Task goal - Nothing but the lines from the one with "You are a computer-use" through the last line of the data should be restated, each word for word.

════════

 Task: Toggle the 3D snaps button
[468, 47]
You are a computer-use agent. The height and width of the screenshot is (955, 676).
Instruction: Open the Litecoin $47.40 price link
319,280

════════

Exercise output -
You are a computer-use agent. The height and width of the screenshot is (955, 676).
Instruction: Open the Litecoin $47.40 price link
319,280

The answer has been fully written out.